Tom made a face; I couldn’t quite tell if it was disdain or amusement from so far away down the table. He finished off his whiskey and stood, slapping his hands on the table. “All right then, let’s all go see the ponies. Harold, Josephina, will you join us? Daisy?” Now he was smirking, like he was thrilled by the prospect of trapping me into finally going out to his stables, and even more thrilled that I’d brought it upon myself by interrupting his conversation.
Josephina glanced at me, as if for permission. “I’m going to excuse myself to go put the baby to bed,” I said. “But you all go on ahead without me.”
“The nurse will put the baby to bed,” Tom said, quickly.
“Pammy likes it when I do it,” I said. Josephina nodded, cast me a knowing smile. Tom frowned deeply—he hated it when I chose Pammy over him, always reminding me that we had staff to look after her, to care for her every need. He didn’t understand the way that holding her, reading her a story, kissing her good night each night, feeling her soft skin and smelling her baby girl powder smell quieted the restlessness inside of me for the smallest of moments. Sometimes it felt like I needed Pammy more than she needed me. “Anyway”—I stood—“it was so nice to meet you, Buckleys. I hope I’ll see you again soon.”
I could feel Tom’s disapproving eyes on me as I stood and walked away. And later, when I awoke restless again, at midnight, he wasn’t in bed.
* * *
WE WOULD NOT see the Buckleys again soon, thank goodness. Or at least, I wouldn’t.

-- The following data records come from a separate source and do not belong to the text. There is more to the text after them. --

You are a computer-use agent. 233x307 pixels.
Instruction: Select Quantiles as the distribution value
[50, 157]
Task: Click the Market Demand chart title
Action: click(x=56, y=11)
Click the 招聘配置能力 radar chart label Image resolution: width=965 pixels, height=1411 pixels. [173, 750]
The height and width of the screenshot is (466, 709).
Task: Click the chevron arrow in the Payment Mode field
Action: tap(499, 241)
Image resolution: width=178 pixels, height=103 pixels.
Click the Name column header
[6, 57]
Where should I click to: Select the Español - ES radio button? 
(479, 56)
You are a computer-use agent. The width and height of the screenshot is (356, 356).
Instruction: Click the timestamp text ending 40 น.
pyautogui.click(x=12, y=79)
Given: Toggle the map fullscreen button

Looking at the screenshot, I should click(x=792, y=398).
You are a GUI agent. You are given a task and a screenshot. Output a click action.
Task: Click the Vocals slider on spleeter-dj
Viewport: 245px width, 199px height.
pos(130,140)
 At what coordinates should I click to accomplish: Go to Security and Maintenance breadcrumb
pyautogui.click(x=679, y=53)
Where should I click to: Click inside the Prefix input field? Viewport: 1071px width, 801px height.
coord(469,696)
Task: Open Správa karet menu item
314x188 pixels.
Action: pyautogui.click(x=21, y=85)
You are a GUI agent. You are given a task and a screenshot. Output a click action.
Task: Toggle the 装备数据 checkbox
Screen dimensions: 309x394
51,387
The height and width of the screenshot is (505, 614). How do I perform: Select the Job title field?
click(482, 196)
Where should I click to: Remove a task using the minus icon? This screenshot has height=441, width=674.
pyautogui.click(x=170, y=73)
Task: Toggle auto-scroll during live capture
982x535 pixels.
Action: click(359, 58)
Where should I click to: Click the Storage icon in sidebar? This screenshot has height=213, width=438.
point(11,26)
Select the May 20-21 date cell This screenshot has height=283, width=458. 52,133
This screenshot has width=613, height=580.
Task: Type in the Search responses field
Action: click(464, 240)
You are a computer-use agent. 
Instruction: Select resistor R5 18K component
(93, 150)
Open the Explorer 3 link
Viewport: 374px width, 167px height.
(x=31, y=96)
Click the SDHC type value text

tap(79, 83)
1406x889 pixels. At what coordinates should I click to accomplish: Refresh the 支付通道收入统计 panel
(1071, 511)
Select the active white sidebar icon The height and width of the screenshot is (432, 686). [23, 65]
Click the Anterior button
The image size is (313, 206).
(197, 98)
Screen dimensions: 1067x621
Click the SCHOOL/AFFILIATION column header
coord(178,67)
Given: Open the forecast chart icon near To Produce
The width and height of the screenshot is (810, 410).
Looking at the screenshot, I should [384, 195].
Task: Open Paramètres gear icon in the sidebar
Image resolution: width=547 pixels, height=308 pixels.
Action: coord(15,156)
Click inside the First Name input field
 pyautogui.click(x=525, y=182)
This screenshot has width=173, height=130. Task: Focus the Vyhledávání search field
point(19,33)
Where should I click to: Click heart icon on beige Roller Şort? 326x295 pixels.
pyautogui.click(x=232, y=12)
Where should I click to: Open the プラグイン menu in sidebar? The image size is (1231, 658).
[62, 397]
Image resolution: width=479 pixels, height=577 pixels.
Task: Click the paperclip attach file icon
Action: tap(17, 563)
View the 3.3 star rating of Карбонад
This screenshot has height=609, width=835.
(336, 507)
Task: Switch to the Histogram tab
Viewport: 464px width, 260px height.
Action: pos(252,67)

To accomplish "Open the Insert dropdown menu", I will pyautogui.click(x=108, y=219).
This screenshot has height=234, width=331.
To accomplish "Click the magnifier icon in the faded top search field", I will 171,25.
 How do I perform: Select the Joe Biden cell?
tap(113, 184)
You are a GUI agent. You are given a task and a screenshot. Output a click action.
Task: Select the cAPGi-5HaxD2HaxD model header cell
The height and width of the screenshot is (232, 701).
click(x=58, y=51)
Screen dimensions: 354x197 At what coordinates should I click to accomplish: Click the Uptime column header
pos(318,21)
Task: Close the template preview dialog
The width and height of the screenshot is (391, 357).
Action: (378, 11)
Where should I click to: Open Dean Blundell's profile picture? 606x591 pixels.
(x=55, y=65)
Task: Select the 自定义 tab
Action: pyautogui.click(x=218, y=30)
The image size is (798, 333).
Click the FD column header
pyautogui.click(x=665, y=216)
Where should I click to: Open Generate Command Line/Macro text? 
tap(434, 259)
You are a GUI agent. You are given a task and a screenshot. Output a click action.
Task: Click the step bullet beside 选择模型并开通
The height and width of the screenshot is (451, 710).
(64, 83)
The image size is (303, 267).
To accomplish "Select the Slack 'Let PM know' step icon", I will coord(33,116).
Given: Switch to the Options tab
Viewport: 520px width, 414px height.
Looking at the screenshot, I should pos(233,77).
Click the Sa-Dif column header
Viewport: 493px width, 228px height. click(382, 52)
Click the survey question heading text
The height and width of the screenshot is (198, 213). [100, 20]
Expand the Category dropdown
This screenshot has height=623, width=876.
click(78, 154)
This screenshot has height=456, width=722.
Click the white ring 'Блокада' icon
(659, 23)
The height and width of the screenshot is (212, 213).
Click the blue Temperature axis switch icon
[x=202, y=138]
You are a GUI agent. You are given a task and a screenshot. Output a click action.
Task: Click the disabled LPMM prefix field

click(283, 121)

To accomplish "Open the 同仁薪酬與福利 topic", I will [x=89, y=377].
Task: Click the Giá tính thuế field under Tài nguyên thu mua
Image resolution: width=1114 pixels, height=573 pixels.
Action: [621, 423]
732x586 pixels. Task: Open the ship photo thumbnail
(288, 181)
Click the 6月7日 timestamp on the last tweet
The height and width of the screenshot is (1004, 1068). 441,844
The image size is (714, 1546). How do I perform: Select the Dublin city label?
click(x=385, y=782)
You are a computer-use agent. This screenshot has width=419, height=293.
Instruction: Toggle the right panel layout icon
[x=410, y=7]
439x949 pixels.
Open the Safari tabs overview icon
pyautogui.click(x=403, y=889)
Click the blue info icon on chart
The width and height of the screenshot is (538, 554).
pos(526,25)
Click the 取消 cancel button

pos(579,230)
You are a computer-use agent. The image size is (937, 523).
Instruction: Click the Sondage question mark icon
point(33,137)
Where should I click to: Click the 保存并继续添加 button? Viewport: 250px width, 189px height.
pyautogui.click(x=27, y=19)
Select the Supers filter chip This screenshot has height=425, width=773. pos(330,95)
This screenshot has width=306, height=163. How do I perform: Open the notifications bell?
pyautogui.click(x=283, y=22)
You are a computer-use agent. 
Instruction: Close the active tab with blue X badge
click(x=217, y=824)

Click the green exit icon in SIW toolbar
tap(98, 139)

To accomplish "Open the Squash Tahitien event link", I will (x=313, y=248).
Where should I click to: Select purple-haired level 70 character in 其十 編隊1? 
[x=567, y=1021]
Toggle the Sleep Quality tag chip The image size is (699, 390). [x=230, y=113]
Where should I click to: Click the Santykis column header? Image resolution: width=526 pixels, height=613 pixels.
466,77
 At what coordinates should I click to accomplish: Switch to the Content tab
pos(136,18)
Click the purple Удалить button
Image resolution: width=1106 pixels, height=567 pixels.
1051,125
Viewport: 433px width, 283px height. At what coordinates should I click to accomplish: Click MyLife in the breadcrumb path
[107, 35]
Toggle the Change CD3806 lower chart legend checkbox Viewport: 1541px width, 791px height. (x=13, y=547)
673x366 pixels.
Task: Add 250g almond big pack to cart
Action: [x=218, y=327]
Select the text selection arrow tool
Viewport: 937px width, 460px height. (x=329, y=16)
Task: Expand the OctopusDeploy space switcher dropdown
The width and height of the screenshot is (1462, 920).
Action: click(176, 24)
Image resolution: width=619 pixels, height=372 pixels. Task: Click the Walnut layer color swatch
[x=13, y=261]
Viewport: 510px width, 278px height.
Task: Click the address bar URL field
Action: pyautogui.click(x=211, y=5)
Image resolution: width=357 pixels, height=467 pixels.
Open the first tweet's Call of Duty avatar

Tom played polo with Harold still, but in the months that ensued, we looked elsewhere for social engagements. We began going into the city for parties at least once a week, and there we found a younger crowd, a wealthy crowd—friends Tom had known from Yale or boarding school who’d moved back. But still, they were Tom’s friends. They had wives, and they had girlfriends, but I wouldn’t say I really became friends with anyone on my own right in Chicago. There were other women I talked to at parties—we compared diamonds and pearls, and stories about baby nurses. And one time in September we were at a soiree so gay, we ended up all taking our clothes off and diving into the cool waters of Lake Michigan sometime just before dawn. Tom lifted me up in the water, and I was laughing, and the world felt all at once bright and surreal. But he was so drunk that night that back at home, he slept for two days straight and still had a hangover and a frown on his face the following Sunday.